# can u say CHROME????



## steelheadBob (Jul 6, 2004)

me and ruminator went out the other day and hit three differant rivers, with only seen 4 caught(that includes one of mine) out of well over 300 hundred fish of "miles" walked. We threw everything from spawn sacks to single egg patterns to suckerspawn to jigs and to differant style spoons with 5 colors used. We threw everything i had in my vest..... ""But the water was really hot and 10 times gin clear"".... they didnt want n e thing as soon as the sun came up. I ended up getting one on the chagrin in the last hour of fishing and lost it at the bank..... Heres a couple of photos of some pods. Just wait till we get some rain Jim, Its on....


----------



## RiverRunner88 (Jun 15, 2006)

great pics! the rains on its way!!!! i cant wait especially with pics like that!!!!


----------



## liquidsoap (Oct 22, 2005)

Nice pics!
It rainned a bit here today wish it was more, but the cold and rain is on its way!!!


----------



## MSmith2004 (Sep 12, 2006)

That actually makes me a feel a lot better. I saw a good 15 and I couldn't buy a bite.
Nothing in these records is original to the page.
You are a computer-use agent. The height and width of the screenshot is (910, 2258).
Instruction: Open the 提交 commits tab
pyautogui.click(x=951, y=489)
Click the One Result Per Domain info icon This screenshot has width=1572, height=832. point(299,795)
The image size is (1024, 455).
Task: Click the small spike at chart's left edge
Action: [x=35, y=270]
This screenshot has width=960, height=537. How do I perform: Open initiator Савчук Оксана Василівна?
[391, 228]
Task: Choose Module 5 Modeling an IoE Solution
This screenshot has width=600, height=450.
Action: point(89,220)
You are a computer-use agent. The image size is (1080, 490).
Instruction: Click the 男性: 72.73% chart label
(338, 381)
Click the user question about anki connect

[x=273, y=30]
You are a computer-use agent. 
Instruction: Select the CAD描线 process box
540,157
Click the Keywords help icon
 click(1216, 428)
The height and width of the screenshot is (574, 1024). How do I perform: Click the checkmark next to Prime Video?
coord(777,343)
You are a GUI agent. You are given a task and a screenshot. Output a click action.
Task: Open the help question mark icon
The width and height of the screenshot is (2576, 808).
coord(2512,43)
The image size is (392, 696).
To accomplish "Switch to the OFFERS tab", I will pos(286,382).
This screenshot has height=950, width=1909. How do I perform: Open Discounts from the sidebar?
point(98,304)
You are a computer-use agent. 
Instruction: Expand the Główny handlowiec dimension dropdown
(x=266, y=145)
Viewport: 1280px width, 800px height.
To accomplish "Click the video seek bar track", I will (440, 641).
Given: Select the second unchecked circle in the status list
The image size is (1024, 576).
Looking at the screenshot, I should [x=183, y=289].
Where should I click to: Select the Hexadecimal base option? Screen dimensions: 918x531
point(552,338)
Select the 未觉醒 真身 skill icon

Thought it was something that I was doing. Sucks they aren't biting but gives me a bit of a confidence boost.


----------



## peple of the perch (Sep 13, 2004)

OOOOOOoo me want.  its suppost to rain all week, so choose your wepons.


----------



## Brian.Smith (May 18, 2006)

Cool pics can't wait to get up North, I was planing on coming up Monday but had to go to WV. I am thinking i'll be up Thursday.


----------



## AnthHol (Jul 24, 2007)

if you have the choice i would check with someone on here before coming thursday. the water is extremely low and the fish are holding and not biting. they are calling for rain until thursday but i would make sure that happens before making a trip up.


----------



## KSUFLASH (Apr 14, 2004)

Now that is some fish porn for ya!!!! Great photos of the pods of fish.

flash-------------------------out


----------



## Ruminator (Apr 6, 2004)

You said that right Bob! 

I had a great time out with Bob. :B

It was the first time I have ever been on a river outside of a boat and I totally enjoyed all of it. And he's not exagerating about how many fish we eyeballed. For a first-timer all of it was just amazing! 

Thanks Bob.


If you are having difficulty seeing the fish guys, just put on your *polarized sunglasses*. WOOT!  

.


----------



## steelheadBob (Jul 6, 2004)

KSUFLASH said:


> Now that is some fish porn for ya!!!! Great photos of the pods of fish.
> 
> flash-------------------------out


i have a great photo of to hens making out, but i think ill keep that one in my pocket for the high water daysLOLOL


----------



## liquidsoap (Oct 22, 2005)

steelheadBob said:


> i have a great photo of to hens making out, but i think ill keep that one in my pocket for the high water daysLOLOL


LOL!!! Nice!!
Hey??? why is it all sticky???


----------



## peple of the perch (Sep 13, 2004)

because he just got done tying egg sacks.


----------



## WISH IT WAS YOU (Jul 25, 2006)

thoose are some sweet pic omg i have tp wow good job at least we know their are some good fish in the river


----------